## What is required
Pull out each line in the entries below that contains the string "height". Case counts.

## Supplied records
----------

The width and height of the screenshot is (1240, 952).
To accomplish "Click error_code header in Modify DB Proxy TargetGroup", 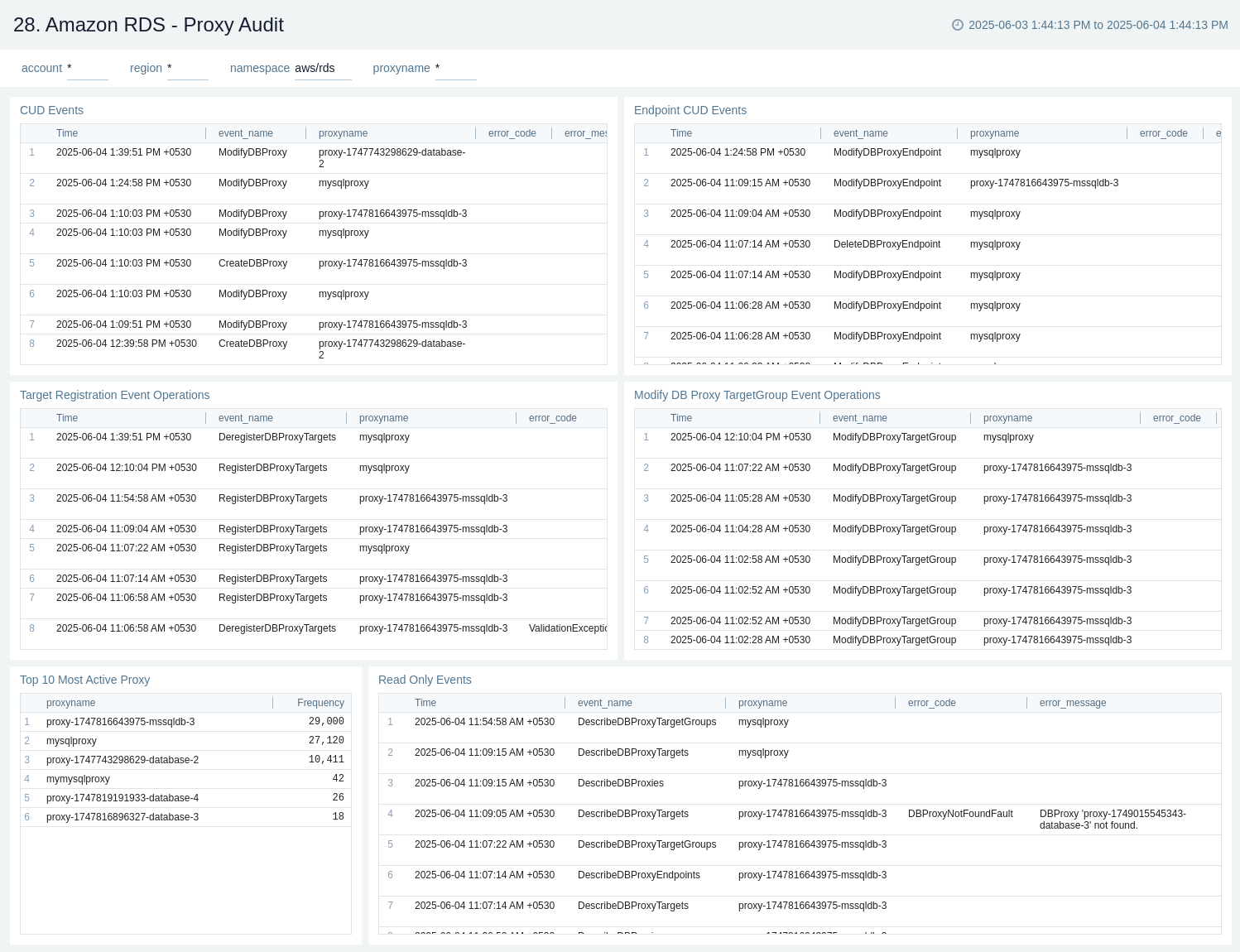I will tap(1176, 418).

----------

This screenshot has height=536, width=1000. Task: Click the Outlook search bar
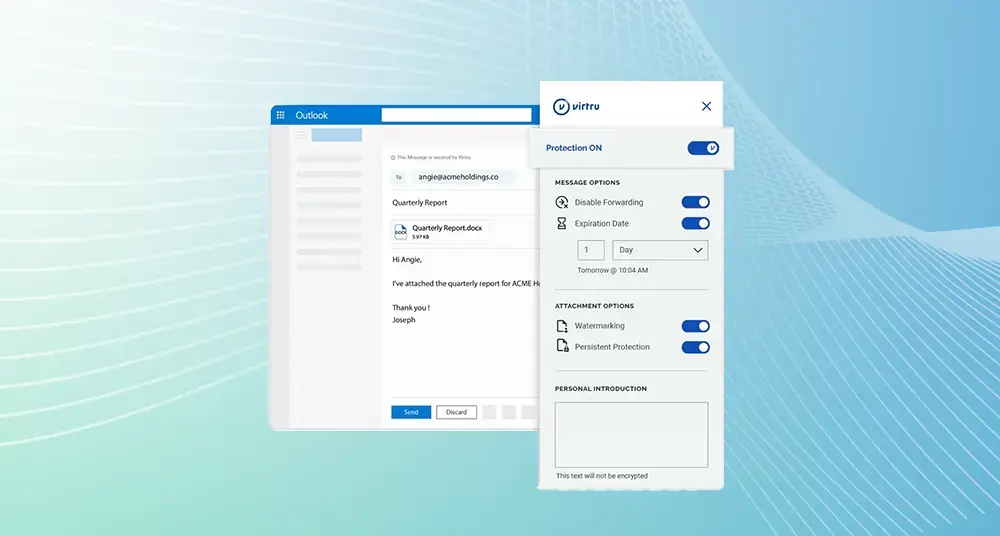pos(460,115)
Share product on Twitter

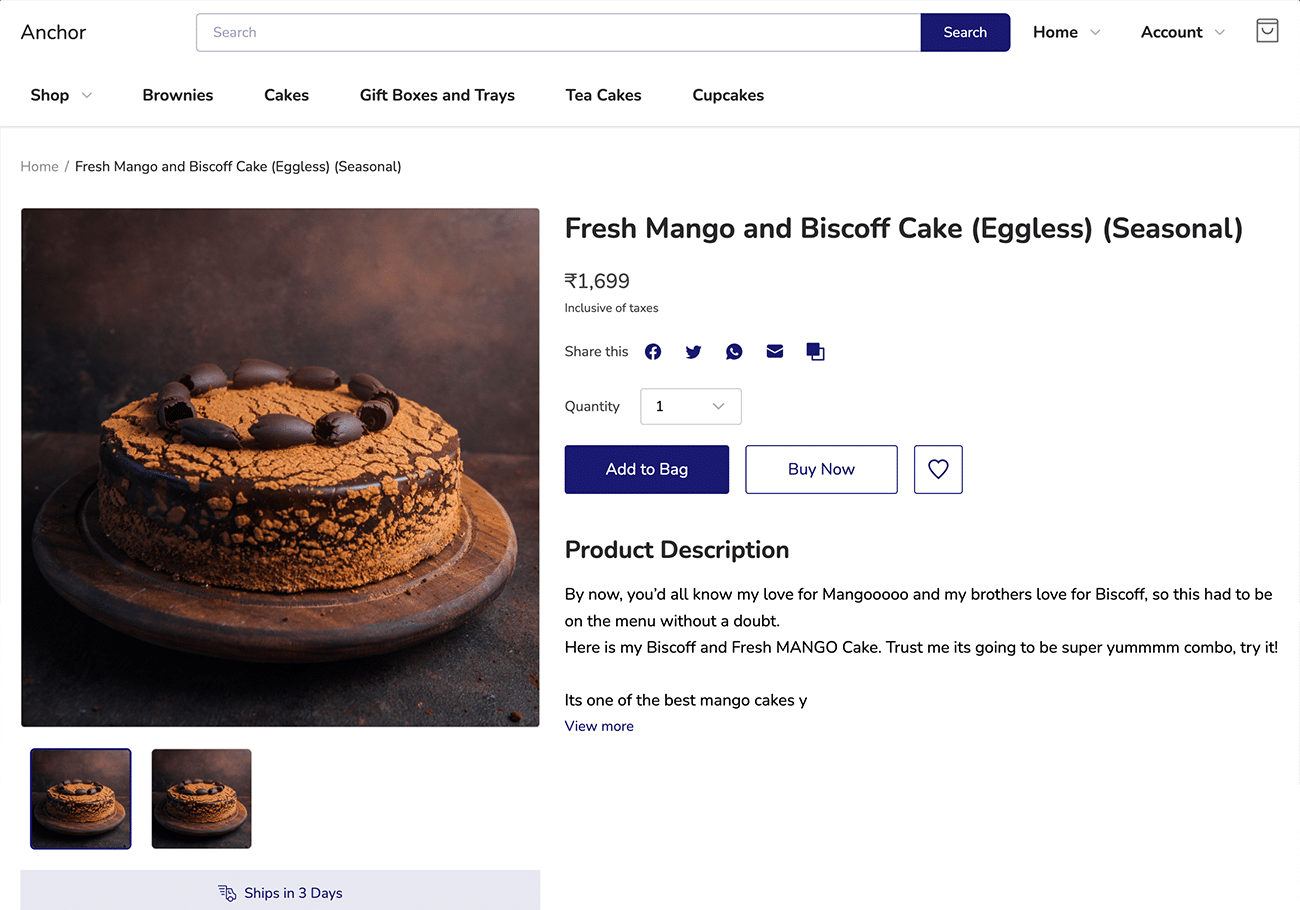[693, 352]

----------

## Output below
The width and height of the screenshot is (1240, 952).
This screenshot has height=536, width=1000. Task: Click the Outlook search bar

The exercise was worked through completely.